Gillingham has good transport links, being 4 mi south of the A303, the main road from London to the South West, and having a railway station on the Exeter to London railway line. Salisbury is about 30 minutes away by train, and 50 minutes by car. It is approximately two hours into central London, with trains arriving at Waterloo.

The town has 70 shops and two commercial estates (Brickfields Business Park and Brickfields Industrial Estate) and the Gillingham education area has 7 primary schools(4 in the town) and 1 secondary school.

The town plays host to the annual 'Gillingham & Shaftesbury Show', which is an agricultural show held every August at the showground on the outskirts of the town. Gillingham Town Carnival is held every October.

The biggest sports club in the town is North Dorset Rugby Club. This is located at Slaughtergate on the west side of Gillingham. The town also has a Non-League football club, Gillingham Town, which plays at Woodwater Lane.

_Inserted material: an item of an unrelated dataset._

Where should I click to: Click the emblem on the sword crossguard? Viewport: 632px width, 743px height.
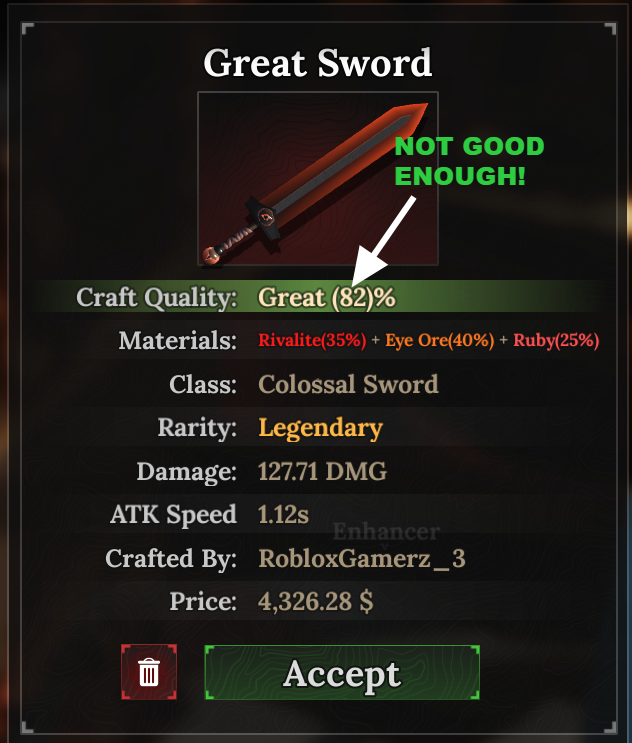[x=266, y=217]
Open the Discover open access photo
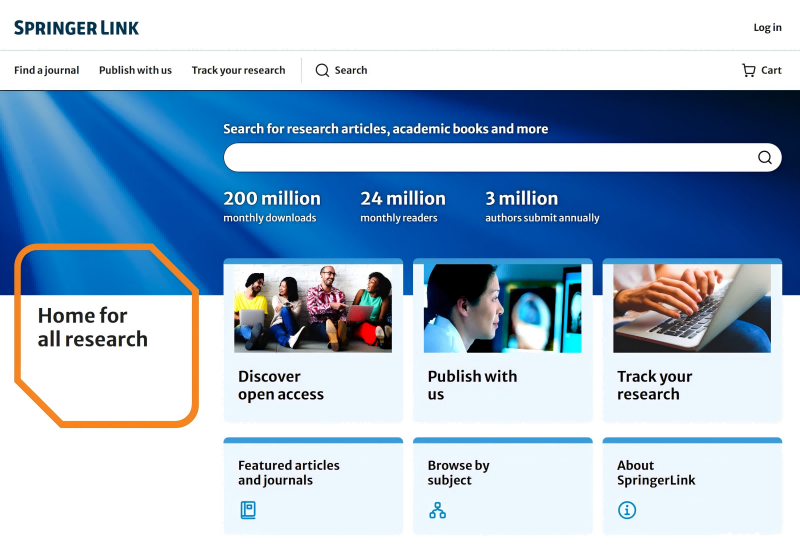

Until 2009, when it ceased for financial reasons, Gillingham hosted an annual 10-day festival of music and sport. Gillingham has had a brass band since 1928 and perform at civic events and carnivals.

==Media==
Local news and television programmes are provided by BBC West and ITV West Country. Television signals are received from the Mendip TV transmitter.

Local radio stations are BBC Radio Solent, BBC Radio Somerset can also be received, Heart West, Greatest Hits Radio South (formerly Vale FM) and Alfred Radio, a community radio station which broadcast from Shaftesbury.

The town is served by the local newspapers, Gillingham News and Dorset Echo.